PULLMAN – Thousands of wildfires cost taxpayers millions of dollars each year — and cause conflict between fire managers and residents in the wildland urban interface (WUI), that area where residential neighborhoods bump up against public lands. Doctoral student Travis Paveglio wants fire management to work better in the WUI and sees sociology and communication as tools useful to defuse the conflict.
 
Toward that goal, he helped form a different kind of interface — an area where the ongoing wildfire sociology research of professor Matt Carroll overlaps studies on communication, stakeholder rights and property by assistant professor Todd Norton.
 
Core of conflict
A communication and property study by Norton and Paveglio looked at two wildfires from 2006 — the Day and Columbia Complex fires.
 
“We analyzed public discourse in the form of media reporting and stakeholder articulations of their concerns,” Norton said.
 
Among the findings:
• Property is a key site of conflict or cohesion among stakeholders (homeowners, firefighters, fire managers).
 
“People barely recognized the role of fire except relative to property,” Norton said. “This is unfortunate because fire is a crucial process in the (health and management of the) ecosystem and its role transcends property.”
 
Public lands were seen as less important because they were considered “non-property.”
Though this was “disturbing,” Norton said it might be used by firefighting agencies and fire managers. If they could educate stakeholders that public lands indeed are property, perhaps the value of these lands would increase in the public eye.
 
Tangled communication
• Firefighters often are caught in the middle of the inferno, damned if they don’t (protect homes and other private property) and damned if they do (evacuate owners who then could not protect their own property, for example).
 
“On the other hand, property owners reported positive comments when the firefighters had attended well to their property,” Norton said.
 
Results from this and other studies indicate more consideration is needed regarding the use of public resources, including taxpayer funds, to protect private property in the WUI.
 
• The media are failing to provide a broader exploration of wildfire issues beyond the typical  focus on property (tactics, progress, etc.) Topics the researchers said the media should address include discussion of housing development patterns; taxpayer costs and the legitimacy of higher taxes on homes in the WUI; and a national wildfire insurance plan, similar to mandatory federal flood insurance.
 
Collaborative solutions
Paveglio is pursuing his Ph.D. with Carroll in the Department of Natural Resource Sciences.
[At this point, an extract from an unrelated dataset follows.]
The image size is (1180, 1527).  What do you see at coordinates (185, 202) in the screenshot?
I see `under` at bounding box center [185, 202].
He completed his master’s degree at WSU in the School of Communication in 2007, working with Norton. His work with both professors resulted in three papers published or about to be published.
 
Paveglio and Carroll have three other papers under review for publication concerning the WUI. Two explore community conflict and cohesion five years after wildfires in Arizona and one outlines the theoretical basis for understanding differences in WUI communities.
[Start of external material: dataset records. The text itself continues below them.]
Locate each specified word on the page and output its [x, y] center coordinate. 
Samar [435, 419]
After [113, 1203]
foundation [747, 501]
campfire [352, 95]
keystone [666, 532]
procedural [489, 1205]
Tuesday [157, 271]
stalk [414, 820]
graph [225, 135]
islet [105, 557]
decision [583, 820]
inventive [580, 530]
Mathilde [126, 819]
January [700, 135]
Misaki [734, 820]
In addition, Paveglio has spent parts of the last two summers, and will spend part of summer 2009, in western communities studying their plans for alternatives to evacuation in the event of wildfires.
 
“All of this relates to our recent efforts to better understand the social differences in the WUI,” Paveglio said. “We have to understand the character of a place and its people so that managers can work with them to come up with collective local solutions.”
 
Paveglio favors collective solutions in academia, as well.
 
“The topics I have been interested in have never really fit in any one department,” he said. “We need more collaborations to solve questions that are complex and multifaceted. I hope WSU can build more formal bridges for students who are interested in combining interdisciplinary research.”